Available data below:

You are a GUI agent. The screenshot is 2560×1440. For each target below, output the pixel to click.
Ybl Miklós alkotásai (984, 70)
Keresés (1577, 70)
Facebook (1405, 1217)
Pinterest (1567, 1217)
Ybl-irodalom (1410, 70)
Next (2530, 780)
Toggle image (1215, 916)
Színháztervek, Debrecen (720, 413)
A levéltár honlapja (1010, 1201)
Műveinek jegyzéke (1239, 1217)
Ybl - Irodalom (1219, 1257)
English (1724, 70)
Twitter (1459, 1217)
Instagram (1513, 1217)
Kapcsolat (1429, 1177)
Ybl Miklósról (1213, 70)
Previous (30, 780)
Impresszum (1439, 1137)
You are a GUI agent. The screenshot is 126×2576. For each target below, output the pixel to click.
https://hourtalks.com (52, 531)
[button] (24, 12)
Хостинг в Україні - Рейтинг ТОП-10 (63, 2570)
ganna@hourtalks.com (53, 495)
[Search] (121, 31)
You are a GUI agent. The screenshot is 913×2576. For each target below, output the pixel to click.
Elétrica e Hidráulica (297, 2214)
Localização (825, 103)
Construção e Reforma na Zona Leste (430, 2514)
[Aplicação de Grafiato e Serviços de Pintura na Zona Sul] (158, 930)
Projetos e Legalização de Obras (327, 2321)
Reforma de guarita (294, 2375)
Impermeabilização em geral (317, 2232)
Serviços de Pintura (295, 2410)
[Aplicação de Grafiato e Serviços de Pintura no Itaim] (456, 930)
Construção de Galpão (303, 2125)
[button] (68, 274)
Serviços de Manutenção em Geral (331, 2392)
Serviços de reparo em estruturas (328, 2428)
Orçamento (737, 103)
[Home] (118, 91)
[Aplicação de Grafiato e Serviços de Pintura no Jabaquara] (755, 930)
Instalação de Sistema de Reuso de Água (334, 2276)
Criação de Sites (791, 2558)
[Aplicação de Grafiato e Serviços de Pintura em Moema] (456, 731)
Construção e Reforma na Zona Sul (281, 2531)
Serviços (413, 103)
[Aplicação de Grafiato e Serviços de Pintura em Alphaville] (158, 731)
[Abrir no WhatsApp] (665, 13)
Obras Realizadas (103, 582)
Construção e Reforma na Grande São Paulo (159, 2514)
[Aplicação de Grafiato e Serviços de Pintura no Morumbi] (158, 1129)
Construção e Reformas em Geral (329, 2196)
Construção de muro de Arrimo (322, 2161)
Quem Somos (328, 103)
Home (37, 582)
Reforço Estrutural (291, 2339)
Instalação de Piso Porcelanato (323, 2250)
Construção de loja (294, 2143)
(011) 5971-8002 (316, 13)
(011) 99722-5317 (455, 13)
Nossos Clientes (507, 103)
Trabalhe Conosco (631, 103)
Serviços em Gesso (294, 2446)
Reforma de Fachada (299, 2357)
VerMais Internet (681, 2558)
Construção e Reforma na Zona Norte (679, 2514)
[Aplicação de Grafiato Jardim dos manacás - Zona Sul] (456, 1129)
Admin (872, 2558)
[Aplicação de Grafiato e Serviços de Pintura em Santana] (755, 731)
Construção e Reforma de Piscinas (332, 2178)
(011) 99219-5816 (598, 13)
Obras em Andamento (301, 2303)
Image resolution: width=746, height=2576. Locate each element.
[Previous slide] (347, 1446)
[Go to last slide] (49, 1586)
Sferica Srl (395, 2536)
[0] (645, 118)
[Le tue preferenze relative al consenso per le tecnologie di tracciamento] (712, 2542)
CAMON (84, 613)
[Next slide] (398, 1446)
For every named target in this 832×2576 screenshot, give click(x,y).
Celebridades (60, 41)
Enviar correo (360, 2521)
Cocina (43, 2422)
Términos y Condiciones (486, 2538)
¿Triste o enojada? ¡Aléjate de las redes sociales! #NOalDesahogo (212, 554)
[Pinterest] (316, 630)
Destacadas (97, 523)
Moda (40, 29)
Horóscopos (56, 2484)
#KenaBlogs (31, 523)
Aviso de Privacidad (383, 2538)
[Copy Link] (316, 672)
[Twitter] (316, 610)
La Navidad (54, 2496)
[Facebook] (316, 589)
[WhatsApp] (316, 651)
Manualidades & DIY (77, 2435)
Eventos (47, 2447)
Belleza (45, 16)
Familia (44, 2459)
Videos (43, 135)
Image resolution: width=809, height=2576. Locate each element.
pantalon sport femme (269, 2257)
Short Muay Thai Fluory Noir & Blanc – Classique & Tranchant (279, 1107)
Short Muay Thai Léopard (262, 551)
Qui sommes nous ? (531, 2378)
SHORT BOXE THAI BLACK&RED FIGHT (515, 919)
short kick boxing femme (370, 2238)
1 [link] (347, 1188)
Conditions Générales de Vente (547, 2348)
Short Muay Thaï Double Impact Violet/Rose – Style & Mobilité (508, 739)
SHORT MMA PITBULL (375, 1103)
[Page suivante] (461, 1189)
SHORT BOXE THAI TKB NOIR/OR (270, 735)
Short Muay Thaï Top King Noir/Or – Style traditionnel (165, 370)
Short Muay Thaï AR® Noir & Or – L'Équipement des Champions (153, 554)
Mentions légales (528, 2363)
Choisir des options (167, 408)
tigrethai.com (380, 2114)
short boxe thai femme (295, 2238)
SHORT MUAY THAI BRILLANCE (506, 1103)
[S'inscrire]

End of Available data.

■ Problem statement ■
Lines with "element": find them in the data and copy each one.

■ The completed task ■
Image resolution: width=746, height=2576. Locate each element.
Image resolution: width=809, height=2576. Locate each element.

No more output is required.